We oftentimes get calls from adult children who want to hire us to “get power of attorney over their parent” to help them with bills and medical care.  Unfortunately, that is not the way a power of attorney works.  While the adult child can certainly schedule the appointment with us and even pay for the legal document, it is the parent’s document, and the parent is the client.  Attorneys are confined to the parent’s wishes.

If the elderly parent already lacks the capacity to enter into a contract or make legal decisions, or if the parent does not understand the effect of the power of attorney document, it is too late for the adult child to be named as their parent’s agent under a power of attorney.  If the elderly parent lacks capacity and needs help handling his or her affairs, the adult child may need to become legal guardian.

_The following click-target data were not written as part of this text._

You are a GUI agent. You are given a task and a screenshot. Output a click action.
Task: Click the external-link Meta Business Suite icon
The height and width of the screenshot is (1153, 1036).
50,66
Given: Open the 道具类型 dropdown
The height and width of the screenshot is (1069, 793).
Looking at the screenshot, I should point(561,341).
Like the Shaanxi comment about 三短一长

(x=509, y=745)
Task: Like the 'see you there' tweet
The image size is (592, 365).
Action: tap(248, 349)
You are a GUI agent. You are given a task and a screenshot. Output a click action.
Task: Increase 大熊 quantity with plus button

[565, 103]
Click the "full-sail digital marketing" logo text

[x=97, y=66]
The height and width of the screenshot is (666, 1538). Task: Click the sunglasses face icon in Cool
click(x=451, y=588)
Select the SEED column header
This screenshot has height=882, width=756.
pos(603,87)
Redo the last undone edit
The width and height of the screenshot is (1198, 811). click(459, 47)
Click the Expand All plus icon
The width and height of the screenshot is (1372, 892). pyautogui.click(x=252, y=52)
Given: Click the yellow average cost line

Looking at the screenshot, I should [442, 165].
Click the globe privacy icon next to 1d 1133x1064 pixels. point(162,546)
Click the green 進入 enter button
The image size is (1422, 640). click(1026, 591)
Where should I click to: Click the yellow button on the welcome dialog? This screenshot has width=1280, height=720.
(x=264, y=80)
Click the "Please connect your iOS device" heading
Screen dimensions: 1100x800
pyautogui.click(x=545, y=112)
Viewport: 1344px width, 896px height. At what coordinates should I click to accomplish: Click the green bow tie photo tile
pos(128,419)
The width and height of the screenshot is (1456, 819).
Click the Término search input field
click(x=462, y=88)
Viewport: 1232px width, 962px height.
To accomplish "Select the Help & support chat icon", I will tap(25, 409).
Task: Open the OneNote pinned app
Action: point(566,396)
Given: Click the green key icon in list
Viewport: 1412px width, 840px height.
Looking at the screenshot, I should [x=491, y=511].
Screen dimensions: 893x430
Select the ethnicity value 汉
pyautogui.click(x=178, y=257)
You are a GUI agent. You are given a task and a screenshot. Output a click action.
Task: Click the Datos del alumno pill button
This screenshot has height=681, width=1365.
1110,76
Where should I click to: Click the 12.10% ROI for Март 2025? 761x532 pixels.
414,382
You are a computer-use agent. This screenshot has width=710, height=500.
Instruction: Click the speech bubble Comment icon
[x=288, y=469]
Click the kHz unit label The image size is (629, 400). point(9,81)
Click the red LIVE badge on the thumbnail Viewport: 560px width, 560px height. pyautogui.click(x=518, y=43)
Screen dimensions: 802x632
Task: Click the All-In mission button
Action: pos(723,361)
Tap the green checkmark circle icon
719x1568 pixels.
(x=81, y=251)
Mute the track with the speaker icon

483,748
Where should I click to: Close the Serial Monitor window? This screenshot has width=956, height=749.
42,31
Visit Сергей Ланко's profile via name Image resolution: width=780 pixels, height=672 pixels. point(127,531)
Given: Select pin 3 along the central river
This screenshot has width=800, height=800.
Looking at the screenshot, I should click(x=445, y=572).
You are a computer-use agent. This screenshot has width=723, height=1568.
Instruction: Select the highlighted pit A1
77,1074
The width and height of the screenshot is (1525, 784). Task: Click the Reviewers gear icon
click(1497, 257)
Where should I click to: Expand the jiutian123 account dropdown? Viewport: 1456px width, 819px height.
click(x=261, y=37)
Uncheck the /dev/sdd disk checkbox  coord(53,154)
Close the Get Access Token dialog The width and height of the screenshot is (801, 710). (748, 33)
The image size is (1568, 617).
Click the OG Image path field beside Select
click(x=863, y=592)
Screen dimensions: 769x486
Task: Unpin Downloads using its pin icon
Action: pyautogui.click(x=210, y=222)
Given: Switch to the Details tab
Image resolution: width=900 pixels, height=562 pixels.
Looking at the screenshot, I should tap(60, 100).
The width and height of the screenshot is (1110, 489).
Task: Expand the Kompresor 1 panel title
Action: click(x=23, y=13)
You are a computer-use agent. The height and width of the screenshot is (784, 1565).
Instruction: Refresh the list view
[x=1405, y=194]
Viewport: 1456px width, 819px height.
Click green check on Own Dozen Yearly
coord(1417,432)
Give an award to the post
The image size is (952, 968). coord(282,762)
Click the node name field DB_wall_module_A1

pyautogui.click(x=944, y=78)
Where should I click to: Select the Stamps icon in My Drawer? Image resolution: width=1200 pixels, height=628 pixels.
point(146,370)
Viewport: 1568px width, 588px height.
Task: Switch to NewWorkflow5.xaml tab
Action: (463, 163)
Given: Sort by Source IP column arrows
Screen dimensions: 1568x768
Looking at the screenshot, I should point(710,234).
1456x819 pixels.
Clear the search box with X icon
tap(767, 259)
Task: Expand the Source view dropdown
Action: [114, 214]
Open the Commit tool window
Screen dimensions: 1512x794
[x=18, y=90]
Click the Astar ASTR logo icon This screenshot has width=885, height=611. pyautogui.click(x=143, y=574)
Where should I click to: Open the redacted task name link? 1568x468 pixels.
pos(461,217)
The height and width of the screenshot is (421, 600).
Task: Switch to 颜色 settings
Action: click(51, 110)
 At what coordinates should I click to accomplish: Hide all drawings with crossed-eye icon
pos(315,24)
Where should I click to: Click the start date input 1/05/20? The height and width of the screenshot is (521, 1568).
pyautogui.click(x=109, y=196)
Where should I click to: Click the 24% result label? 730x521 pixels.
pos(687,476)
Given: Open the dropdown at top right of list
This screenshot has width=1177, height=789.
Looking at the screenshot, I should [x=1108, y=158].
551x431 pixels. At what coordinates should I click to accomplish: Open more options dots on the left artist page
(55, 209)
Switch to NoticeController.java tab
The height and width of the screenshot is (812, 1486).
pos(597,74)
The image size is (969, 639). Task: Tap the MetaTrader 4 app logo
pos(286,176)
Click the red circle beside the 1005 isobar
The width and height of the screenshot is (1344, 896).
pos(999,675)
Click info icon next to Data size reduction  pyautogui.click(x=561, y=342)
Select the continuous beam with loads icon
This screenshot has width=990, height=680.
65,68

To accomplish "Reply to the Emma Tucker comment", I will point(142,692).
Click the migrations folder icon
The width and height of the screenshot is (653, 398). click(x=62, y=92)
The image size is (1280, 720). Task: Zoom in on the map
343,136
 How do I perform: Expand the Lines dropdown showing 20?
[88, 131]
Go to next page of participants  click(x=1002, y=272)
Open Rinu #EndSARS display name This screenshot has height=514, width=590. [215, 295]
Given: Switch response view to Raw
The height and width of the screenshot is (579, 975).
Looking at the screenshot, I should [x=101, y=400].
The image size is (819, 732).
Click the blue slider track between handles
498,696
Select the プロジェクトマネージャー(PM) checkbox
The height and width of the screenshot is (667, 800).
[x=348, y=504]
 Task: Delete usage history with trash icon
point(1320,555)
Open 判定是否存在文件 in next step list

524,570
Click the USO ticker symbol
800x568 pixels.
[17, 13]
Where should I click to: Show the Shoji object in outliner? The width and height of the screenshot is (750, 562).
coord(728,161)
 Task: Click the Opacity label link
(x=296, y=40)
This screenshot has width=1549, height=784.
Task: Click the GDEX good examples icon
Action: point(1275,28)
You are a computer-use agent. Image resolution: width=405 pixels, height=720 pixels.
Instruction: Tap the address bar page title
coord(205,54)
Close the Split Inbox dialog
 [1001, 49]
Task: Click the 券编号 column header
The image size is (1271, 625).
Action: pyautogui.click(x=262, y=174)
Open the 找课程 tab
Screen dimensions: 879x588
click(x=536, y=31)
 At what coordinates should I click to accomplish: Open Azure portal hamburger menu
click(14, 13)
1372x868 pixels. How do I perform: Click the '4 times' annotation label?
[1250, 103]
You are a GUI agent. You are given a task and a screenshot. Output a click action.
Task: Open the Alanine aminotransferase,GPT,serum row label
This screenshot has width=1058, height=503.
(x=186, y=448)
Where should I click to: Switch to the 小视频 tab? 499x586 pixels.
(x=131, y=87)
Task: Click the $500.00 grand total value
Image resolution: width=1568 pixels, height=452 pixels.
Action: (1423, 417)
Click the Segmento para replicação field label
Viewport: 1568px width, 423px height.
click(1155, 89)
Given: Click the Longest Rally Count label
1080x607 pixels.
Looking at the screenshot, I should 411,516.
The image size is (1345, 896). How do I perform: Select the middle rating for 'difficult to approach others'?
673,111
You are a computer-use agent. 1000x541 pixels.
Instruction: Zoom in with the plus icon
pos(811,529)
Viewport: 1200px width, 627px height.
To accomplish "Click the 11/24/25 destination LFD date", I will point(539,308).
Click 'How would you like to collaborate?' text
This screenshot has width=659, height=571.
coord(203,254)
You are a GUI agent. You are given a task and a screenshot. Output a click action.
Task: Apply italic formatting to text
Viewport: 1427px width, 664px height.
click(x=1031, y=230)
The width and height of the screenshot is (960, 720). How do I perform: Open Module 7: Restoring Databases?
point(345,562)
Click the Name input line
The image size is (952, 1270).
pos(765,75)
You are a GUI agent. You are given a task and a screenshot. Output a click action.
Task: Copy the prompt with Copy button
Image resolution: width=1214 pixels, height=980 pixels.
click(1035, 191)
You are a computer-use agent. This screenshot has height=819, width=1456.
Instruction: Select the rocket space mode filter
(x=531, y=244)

What the differences between Power of Attorney & Guardianship?
​

With a power of attorney, the principal names an agent to act on the principal’s behalf in the event of incapacity.  It enables the agent to handle the principal’s business and financial affairs.  A health care power of attorney is a separate document that names an agent to act on behalf of the principal for medical decisions.  The agent’s powers are very broad unless expressly limited by the documents.  However, there is nothing preventing the principal himself from conducting business on his own.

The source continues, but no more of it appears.